Thank you, Admiral, for that wonderful introduction. And I want to thank Tamlyn Tomita and Garrett Wang, your co-emcees, for standing up here with me. I made them come out. I said, "I want you to stand up here with me because you make me look young and fresh and alive." [Laughter] So I thank them for doing that. To Gloria Caoile, your dinner chair; Francey Youngberg, your executive director; Rona Figueroa; and all the Members of Congress who are here. And a couple of former Members of Congress who are here, my good friend Norm Mineta, who is being honored tonight, and Frank Horton, who was the primary sponsor of the bill creating Asian-Pacific Heritage Month. I thank you, sir.

I don't know how many Members of Congress are here. I saw Congressman Underwood, Congressman Abercrombie, Congresswoman Pelosi, and I know Congressman Matsui is here, or Doris would stop speaking to him. So however many Members of Congress who are here, I'm delighted to join you tonight.

I was honored to be here last year at your inaugural dinner. I'm proud of what we have accomplished together since then. More than anything else tonight I would like to say a simple thank you. Thank you on behalf of the United States for the many contributions that the 9 million Americans who trace their roots to Asia and the islands of the Pacific make to our country every day. And thank you, particularly to those of you and those whom you represent throughout this country who have participated in the efforts of our administration and without whom we would not have been able to accomplish much of what has been done.

As we debate the issue of immigration again this year, we should never forget that America is a great country because we have welcomed successive generations of immigrants to our shores. Because we are a nation of laws we should do everything we can and we should do more than we have to stop illegal immigration. I have done more than has previously been done. But we should avoid bashing immigrants. We are nearly, all of us, immigrants or the children or grandchildren or great-grandchildren of immigrants. The Native Americans were here first, and I think they crossed an ice cap to get here.

This is a country founded on a certain set of ideas, a certain set of values, a certain set of principles. And anybody willing to embrace them, to work hard to make the most of their own lives, to be responsible, can be an American citizen. That is the special thing about the United States, and we should never forget it.

I have been especially fortunate to have so many people from the Asian-Pacific American community in our administration, more than 170 all told, more than any previous administration, and I am grateful. When I took office I learned that it had been 14 years since the last Asian-American had been nominated to the Federal bench. I have nominated four, and I'm proud of every one of them.

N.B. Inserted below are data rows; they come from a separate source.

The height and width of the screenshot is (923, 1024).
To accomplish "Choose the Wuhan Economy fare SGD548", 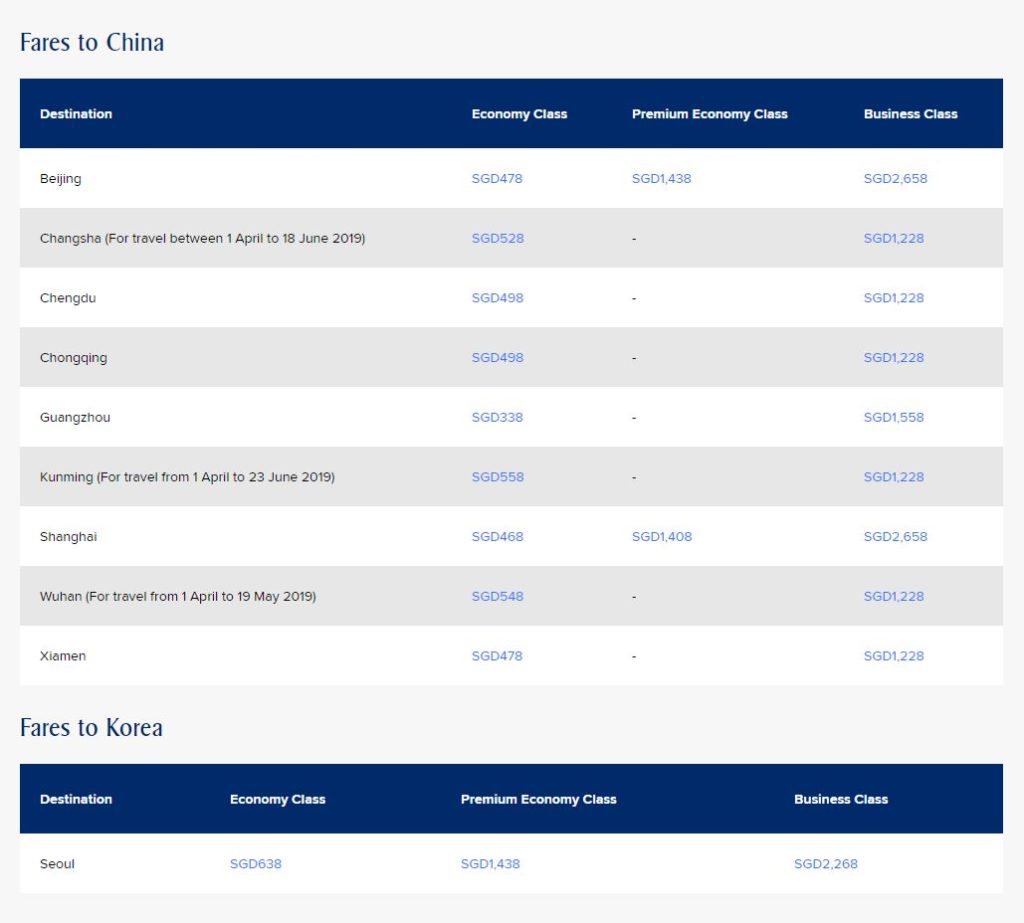I will pos(497,596).
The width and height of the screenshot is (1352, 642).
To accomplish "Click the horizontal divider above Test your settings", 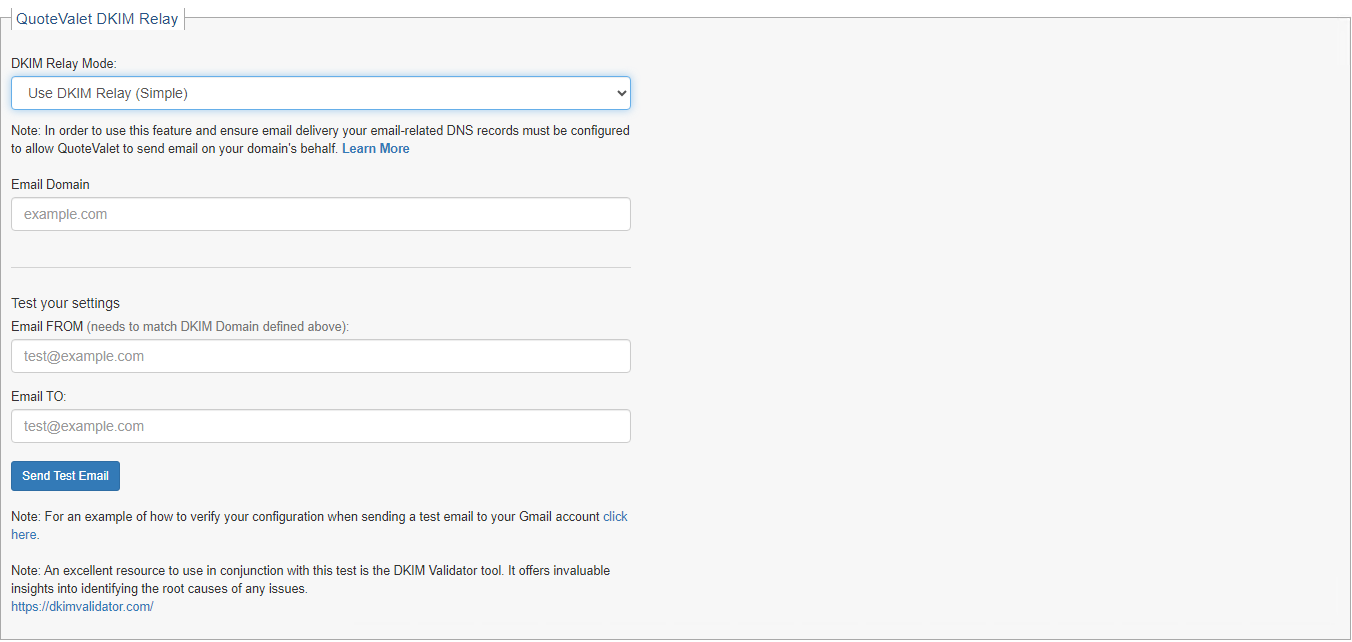I will click(320, 267).
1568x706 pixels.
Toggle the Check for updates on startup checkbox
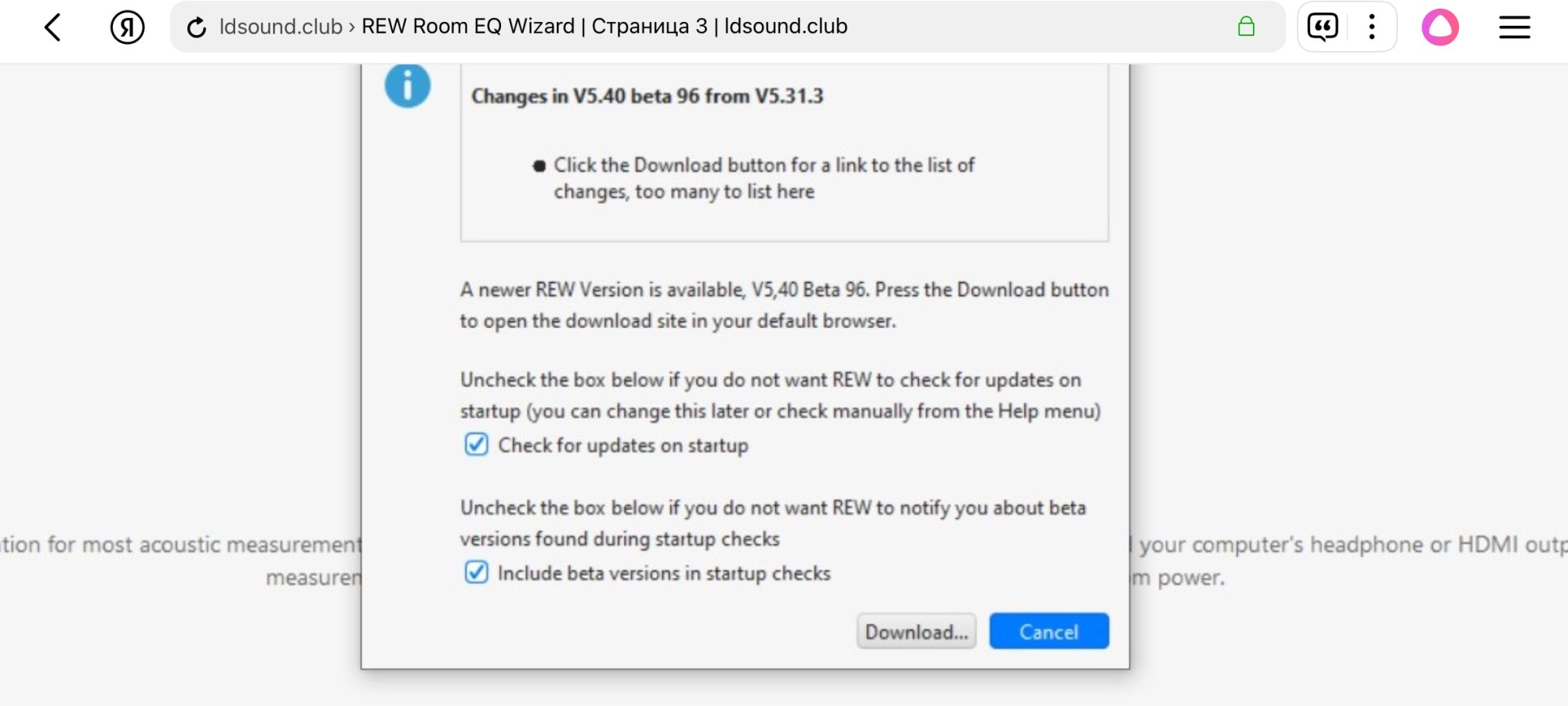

I almost hate to start with this, but there are a few Asian-Americans I would feel bad if I didn't mention tonight who have been part of this administration: I thank my Deputy Assistant for Public Liaison, Doris Matsui, who made sure I came tonight; Barbara Chow, Special Assistant for Legislative Affairs; Maria Haley, Director of the Export-Import Bank; Ginger Lew, the Deputy Administrator at SBA; Valerie Lau at Treasury; David Tseng at Labor; Raj Anand at Agriculture; T.S. Chung at Commerce; Dang Pham at Education; Dennis Hayashi at HHS; Will Itoh, now our Ambassador to Thailand, formerly on my National Security Council staff; and Stuart Ishimaru at Justice. Those are a few of the people who serve you every day in the Clinton administration.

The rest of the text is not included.